Flavonol intake and stroke risk: a meta-analysis of cohort studies.Nutrition 2014; 30(5):518-23N
Epidemiologic findings are inconsistent regarding the association between flavonol intake and the risk for stroke. The aim of this study was to determine whether an association exists between them in observational studies.
We searched the PubMed and EMBASE databases for studies conducted from 1966 to August 2013. Prospective cohort studies that provided relative risk (RR) estimates with 95% confidence intervals (CIs) for the association between flavonol intake and risk for stroke were included. A random effects model was used to combine study-specific risk estimates.

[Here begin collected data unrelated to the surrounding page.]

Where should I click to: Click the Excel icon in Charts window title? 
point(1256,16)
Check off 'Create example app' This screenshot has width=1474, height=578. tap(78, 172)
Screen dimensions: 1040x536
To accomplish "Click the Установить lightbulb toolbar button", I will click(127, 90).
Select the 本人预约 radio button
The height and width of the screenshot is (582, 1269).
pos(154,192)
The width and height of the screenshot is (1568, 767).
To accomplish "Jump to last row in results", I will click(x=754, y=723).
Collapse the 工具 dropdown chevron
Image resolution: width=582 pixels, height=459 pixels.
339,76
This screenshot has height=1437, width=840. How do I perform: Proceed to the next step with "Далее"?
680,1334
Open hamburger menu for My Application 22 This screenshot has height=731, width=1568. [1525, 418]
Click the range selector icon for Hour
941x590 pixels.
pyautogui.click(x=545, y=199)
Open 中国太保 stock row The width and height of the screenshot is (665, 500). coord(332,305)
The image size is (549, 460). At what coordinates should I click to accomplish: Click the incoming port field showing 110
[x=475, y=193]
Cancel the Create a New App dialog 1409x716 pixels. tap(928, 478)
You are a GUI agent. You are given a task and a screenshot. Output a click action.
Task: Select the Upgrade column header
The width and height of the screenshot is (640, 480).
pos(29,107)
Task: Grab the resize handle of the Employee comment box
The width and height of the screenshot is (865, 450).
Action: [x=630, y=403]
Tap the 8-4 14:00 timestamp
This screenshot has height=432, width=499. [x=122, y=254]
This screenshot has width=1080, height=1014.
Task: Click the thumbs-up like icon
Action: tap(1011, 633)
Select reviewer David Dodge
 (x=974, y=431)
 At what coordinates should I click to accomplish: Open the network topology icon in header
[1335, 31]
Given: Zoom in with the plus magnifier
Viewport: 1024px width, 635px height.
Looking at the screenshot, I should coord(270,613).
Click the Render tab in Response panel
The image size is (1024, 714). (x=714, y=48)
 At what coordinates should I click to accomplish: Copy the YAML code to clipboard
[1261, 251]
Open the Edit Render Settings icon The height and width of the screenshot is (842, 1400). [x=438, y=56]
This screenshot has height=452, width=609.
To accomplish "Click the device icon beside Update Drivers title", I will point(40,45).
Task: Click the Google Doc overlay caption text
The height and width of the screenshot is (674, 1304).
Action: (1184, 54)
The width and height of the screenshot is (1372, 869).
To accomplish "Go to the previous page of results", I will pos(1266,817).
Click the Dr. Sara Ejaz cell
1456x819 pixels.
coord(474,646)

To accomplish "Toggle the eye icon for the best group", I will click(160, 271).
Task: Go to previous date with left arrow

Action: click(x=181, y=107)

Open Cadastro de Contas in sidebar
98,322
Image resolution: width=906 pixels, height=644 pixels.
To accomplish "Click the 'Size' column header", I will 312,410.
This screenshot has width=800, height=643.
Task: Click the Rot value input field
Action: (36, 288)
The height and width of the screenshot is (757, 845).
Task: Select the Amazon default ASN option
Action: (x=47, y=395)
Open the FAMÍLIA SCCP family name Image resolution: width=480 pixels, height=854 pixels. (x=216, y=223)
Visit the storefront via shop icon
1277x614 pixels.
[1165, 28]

The meta-analysis included eight studies, with 5228 stroke cases among 280 174 participants. The summary RR indicated a significant association between highest flavonol intake and reduced risk for stroke (summary RR, 0.86; 95% CI, 0.75-0.99). Furthermore, an increase in flavonol intake of 20 mg/d was associated with a 14% decrease in the risk for developing stroke (summary RR, 0.86; 95% CI, 0.77-0.96). Subgroup analyses suggested a significant inverse association between highest flavonol intake and stroke risk among men (summary RR, 0.74; 95% CI, 0.56-0.97) but not women (summary RR, 0.99; 95% CI, 0.85-1.16).
Higher dietary flavonol intake is associated with a reduced risk for stroke, especially among men. Our results support recommendations for higher consumption of flavonol-rich foods to prevent stroke.